The man hesitated. He wanted to do two or three errands in that small city before he went on to Binghamton, and so he asked the leaving time of the next train.

“Nothing until 6:18,” the agent told him.

“That will be too late for me to get into Binghamton,” the passenger said. The agent did not reply, but turned his attention to other persons who were waiting at the ticket-window. But the man from Binghamton was still perplexed. An agent of the news company who ran the stand in that station, came over and helped him out.

“The —— (mentioning a rival and paralleling road) gets a train out of here for Binghamton at 3:30,” he explained.

The passenger thanked the news-agent, for his problem had been lightened and started out for the other station. When he was gone, the ticket-seller summoned the newsman and threatened to have him fired.

But there is a new order of things coming to pass even in this hot rivalry for getting passenger traffic. Long ago, C. F. Daly, who is to-day vice-president in charge of traffic for the New York Central lines, was in charge of the city ticket-office of the Burlington, in Omaha. Those were days when no loyal traffic-man was ever supposed even to breathe the name of a competing road. But Daly held his loyalty firm, and still went straight against that absurd rule. If a woman came into his office and, after the way of some women travellers, finally decided that she wished to travel over the rival Northwestern, he would not let her get out of his office. He would give her a comfortable seat, and perhaps a magazine or paper to read, and send one of his office-boys over to the Northwestern office to buy a ticket for her. Sometimes before the office-boy could get out of the place the woman would change her mind in favor of the Burlington. If she did not, Daly did not worry. He knew that he was of the new order of railroaders.

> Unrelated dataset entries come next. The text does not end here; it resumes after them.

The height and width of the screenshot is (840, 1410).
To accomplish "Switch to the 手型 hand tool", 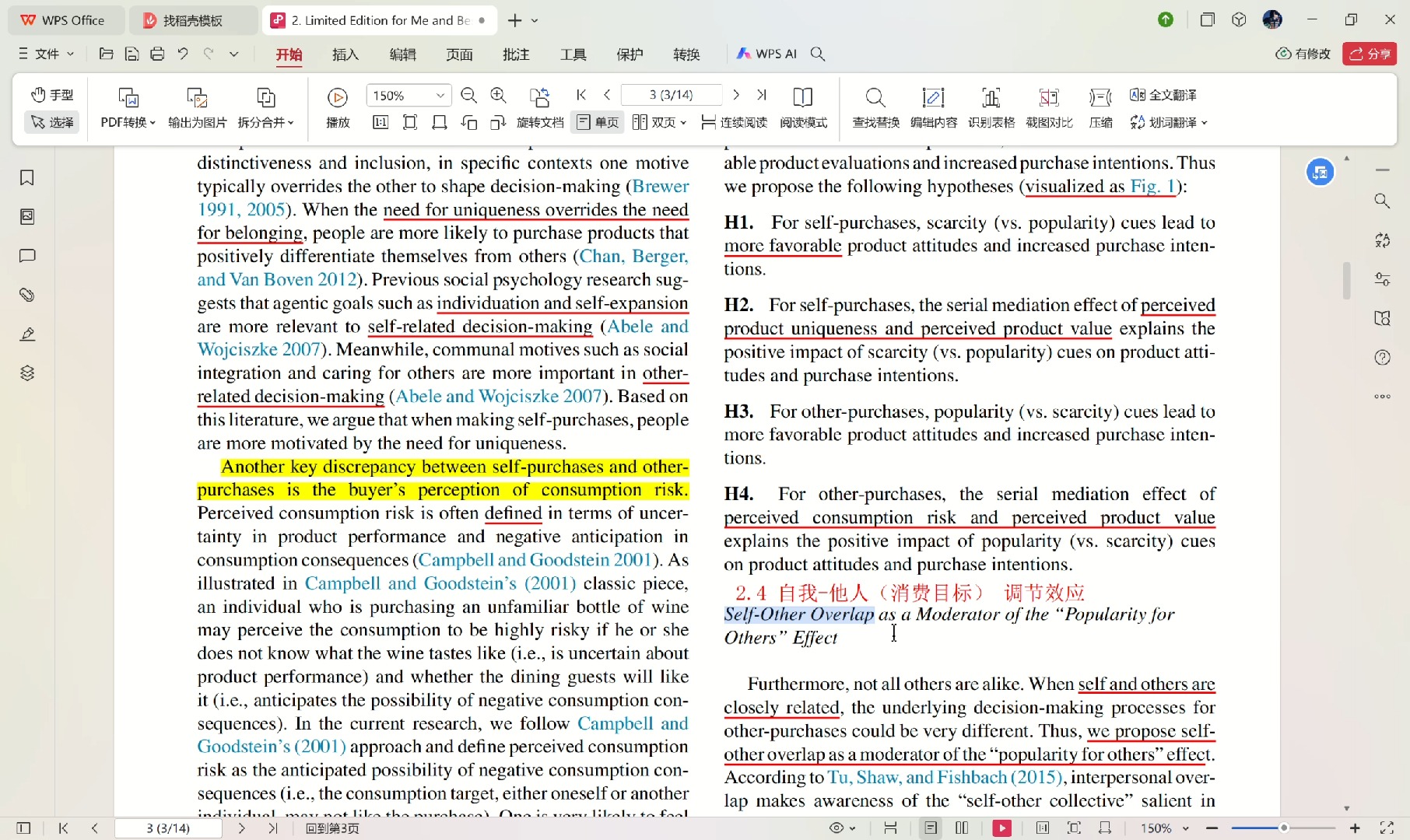I will [52, 95].
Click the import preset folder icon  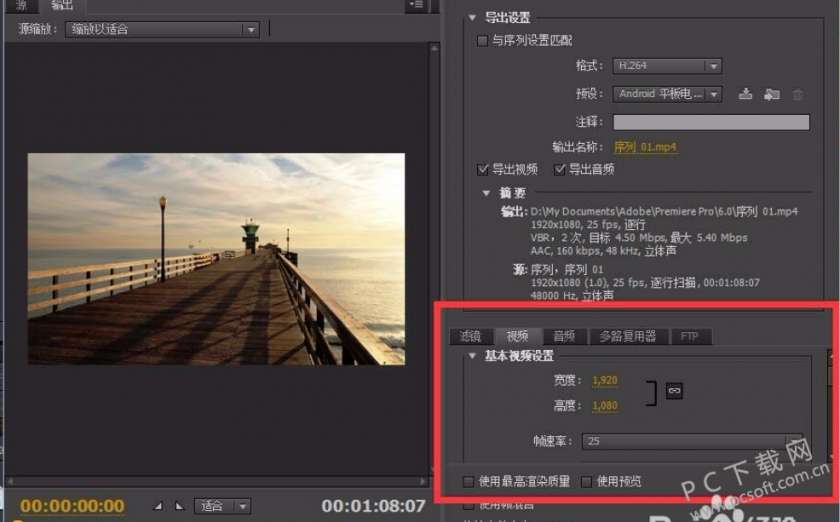(x=771, y=94)
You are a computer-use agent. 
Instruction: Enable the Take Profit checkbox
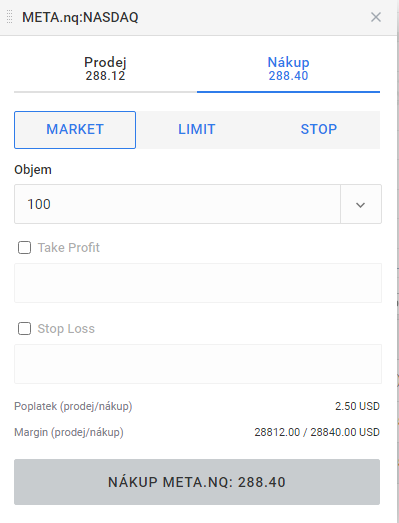click(x=24, y=248)
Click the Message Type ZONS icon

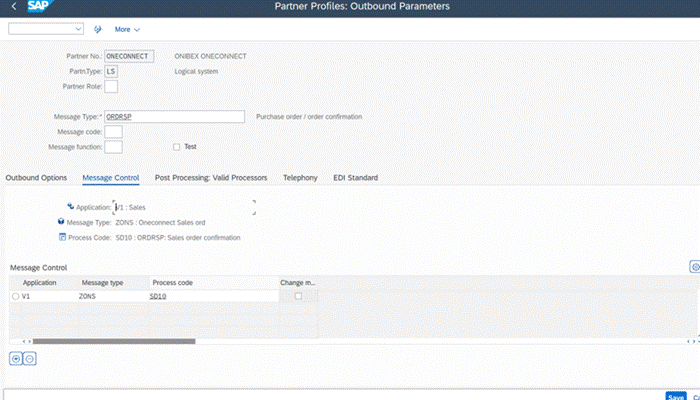pyautogui.click(x=62, y=222)
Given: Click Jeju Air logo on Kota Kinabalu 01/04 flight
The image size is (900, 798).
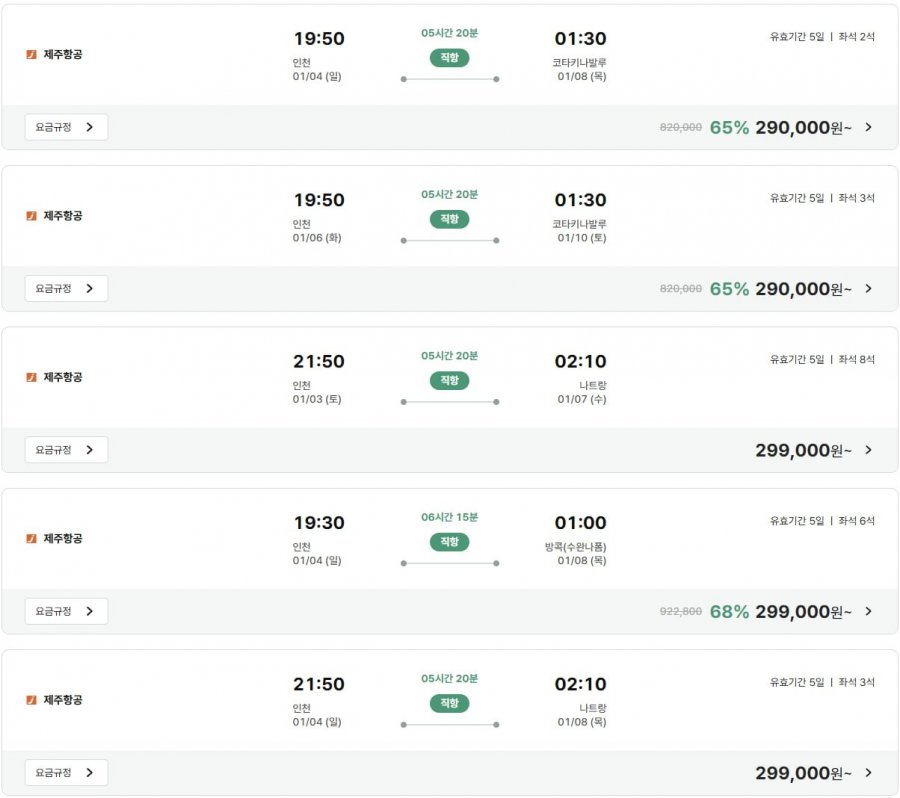Looking at the screenshot, I should 31,54.
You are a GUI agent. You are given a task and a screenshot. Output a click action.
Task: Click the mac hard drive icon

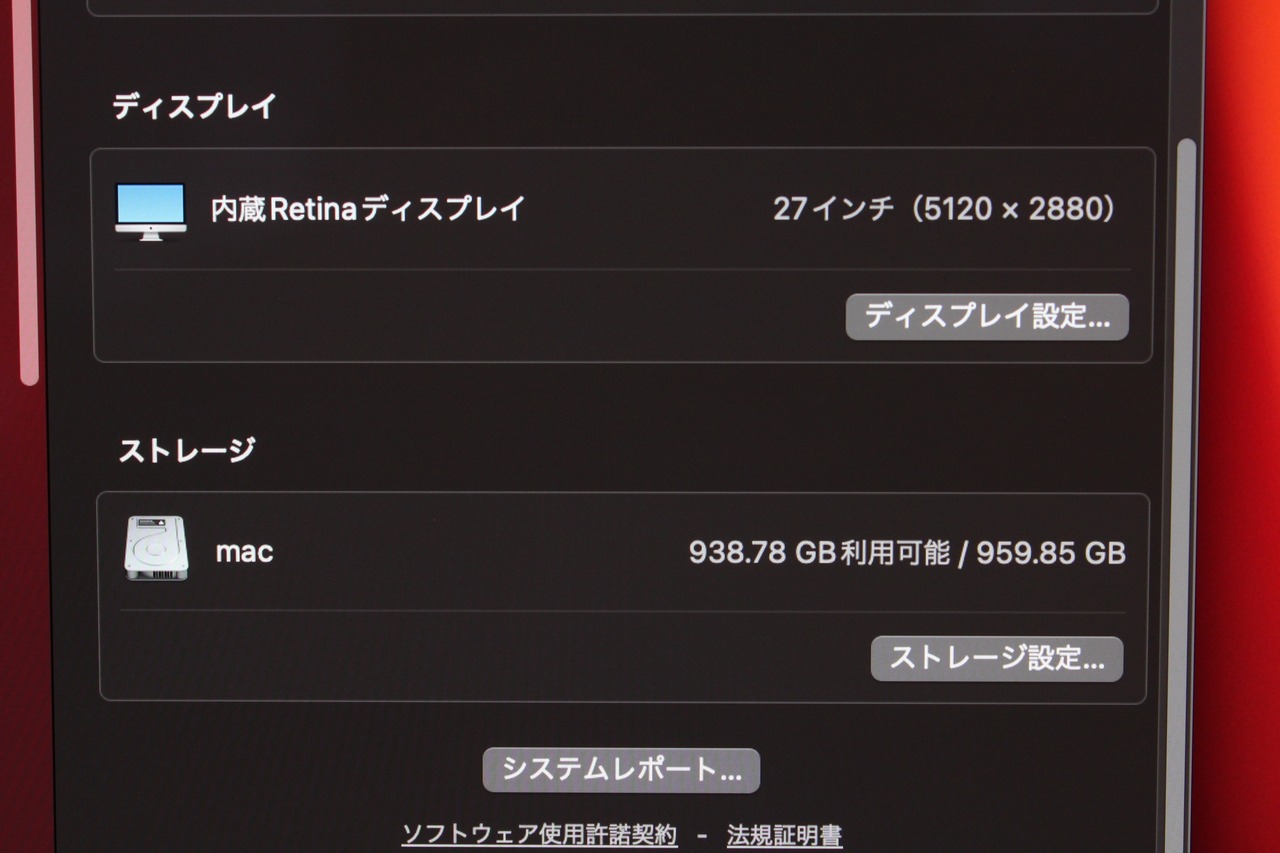point(156,548)
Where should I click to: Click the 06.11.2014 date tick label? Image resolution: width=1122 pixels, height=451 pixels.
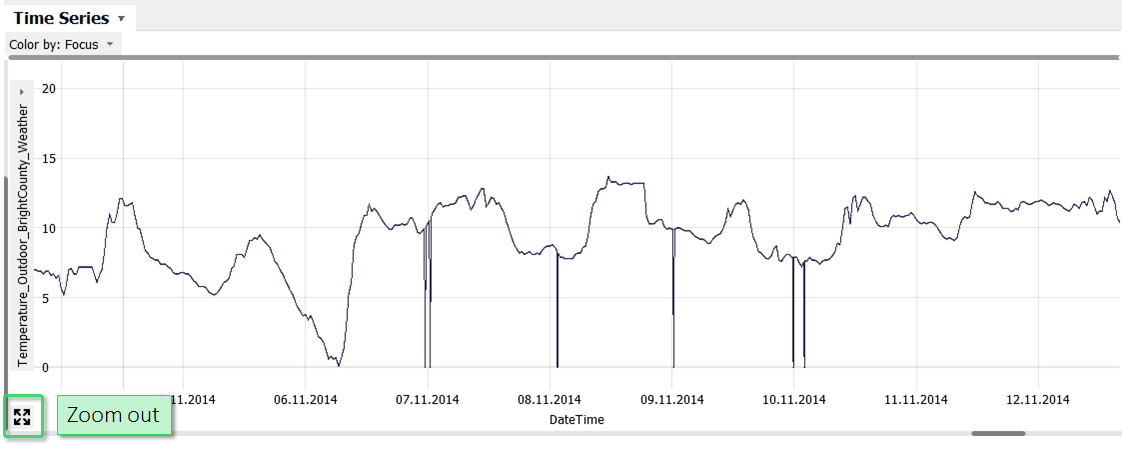pyautogui.click(x=305, y=400)
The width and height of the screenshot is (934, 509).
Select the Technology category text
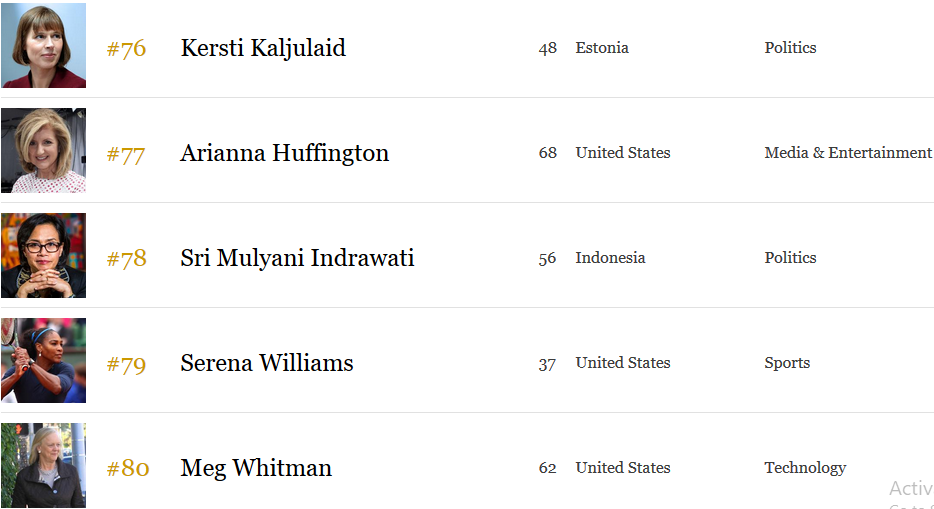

Come back, for a final moment, to the travelling passenger agent. He may be forgiven an over-zeal for the line which employs him, for that has been his training from the beginning, and—which is far more to the point—he is being measured by the results that he accomplishes. The road does not pay him a salary and pay his heavy expense account (which the auditor generally permits to contain various unvouchered items for entertainment) without expecting results.